What Best Practices Build Trust into Development Processes?
The key to mastering the balance between speed to market and building trust is to unify your software factory: bringing Ownership, Control, and Compliance together into one system of record.
Here are some actionable best practices to align your software factory:
Set a Foundation for Visibility and Governance
- Implement a unified, automated approach to track and manage application owners.
- Utilize a solution to collect evidence from anywhere in the SDLC, allowing you to prove adherence to any policy.
- Unify a system of record to connect metadata, building an audit trail you (and any auditor) can trust.
- Look at the data your teams generate, and see if there are overlaps to align data for new use cases.
- Identify how you measure your Trust Factor, and make it visible across the whole enterprise.
Integrate Security, Controls, and Policies
- Integrate both proactive and reactive controls to power security in your software from code to runtime.
- Develop and enforce a single path into production for all your software.
Encourage Collaboration and Alignment
- Ensure that all the teams involved in building, securing, and maintaining your software solutions have an understanding (and access) to the information generated across your software supply chain. This is not a case of “if we build it, they will come”, you have to be proactive in reaching out to them to engage them with this information.
- Create a unified group of collaborators who work together, not in silos.
The result of these efforts is the ability to truly trust your software and ML supply chain. You’ll be able to answer critical questions such as:
- “Which teams are using a deprecated component?”
- “Where is this open-source software package used?”

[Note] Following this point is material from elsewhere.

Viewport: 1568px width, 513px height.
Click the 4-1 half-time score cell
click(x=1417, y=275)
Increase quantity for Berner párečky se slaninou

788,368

- “Which team is responsible for introducing a vulnerability?”
- “Which packages are vulnerable to this CVE?”
- “What compliance policies are required to put application X in production?”
- “Who overrode the blocking of this risk package?”
- “How can I prove that a container was approved for external distribution?”
How Can I Get Started Shipping Trusted Applications Without Increasing Friction?
The ideal vision for modern software delivery is to have a framework of people, processes, and technologies working together. This way, you’ll manage risk with policies, and make business risk decisions based on hard evidence, at any scale.
This requires stakeholder alignment; everyone in the software factory needs to buy in. Software development is a team sport, and the team wins when everyone trusts each other and shares information. This trust begins with trusting the system of record around application development to improve communication.